Indoor residual spraying, where insecticides are applied to walls, have also been “critical”, says Renshaw.
“These interventions in combination have revolutionised the malaria world and have made elimination by 2030 a goal, whereas before it would not even be considered as possible,” she says.
These strategies have made elimination a possibility, but are they enough?
Renshaw says, although the WHO has projected a 90% reduction by 2030, this analysis does not include innovations still to come. If new interventions are factored in, “it is possible to reach 100%”.
According to the Medicines for Malaria Initiative, there is varying access to treatment across the continent but if everybody received treatment theoretically no one would die from malaria.
Renshaw says another stumbling block is that artemisinin-based therapy is given in three doses over three days, which “results in noncompliance because people feel better after the first day and it is difficult to ensure that the other two doses are taken – especially in many African countries with weak health systems”.
But, she says, a single-dose drug is expected on the market by 2019, which would also help with preventing the development of resistance to the drug – which happens if not all the parasites in the body are killed.
Swaziland’s national health department is piloting a new mass-prophylaxis strategy, which involves providing every individual in a malaria-endemic area with anti-malarial drugs at the same time.
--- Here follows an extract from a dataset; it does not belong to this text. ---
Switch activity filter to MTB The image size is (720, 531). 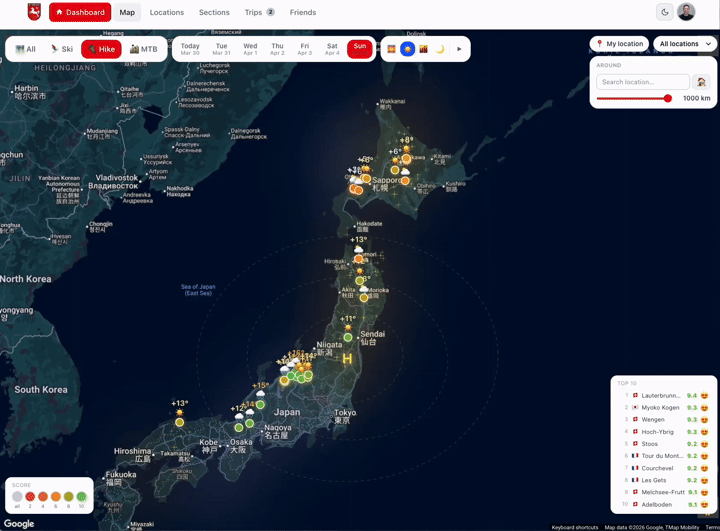pyautogui.click(x=144, y=49)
Phumaphi says, if malaria parasites are eradicated in the blood of a population, mosquitoes will still bite but “there would be no parasites in people’s blood for the vector to spread them. Once the group of malaria-carrying mosquitoes dies [their life cycle lasts between two weeks and a month] the new crop would be malaria-free.”
But she says this strategy would only work in “homogenous and accessible” communities and “hinges on everyone being compliant and taking the medication consistently”. It’s not an ideal strategy for bigger malaria-endemic countries such as Nigeria and the Democratic Republic of Congo. These two countries alone account for more than 35% of the world’s malaria deaths, according to the WHO.
A vaccine is the world’s “big hope”. Should it be?
“There is a huge amount of research and development underway to get a successful vaccine and some of these candidates are incredibly promising. But in an optimistic scenario we’ll have a vaccine by 2025, probably closer to 2030. We still do not know how effective or affordable it will be. We will also lose many lives if we sit back and wait,” says Phumaphi.
Renshaw says one of the biggest challenges, specifically in Africa, is the varying levels of malaria incidence across a huge geographical area involving many countries.
“The problem is each country is its own independent body, with different environmental contexts and also different levels of commitment to ending malaria – but these parasites do not have borders,” she says.
“If you eliminate malaria in one country and then stop focusing on the interventions while malaria is still endemic in a country next door, you will have repeated outbreaks, especially if your country experiences a lot of migration.”
For this reason collaboration between African nations is critical. “If we do it together we won’t have to do it forever.”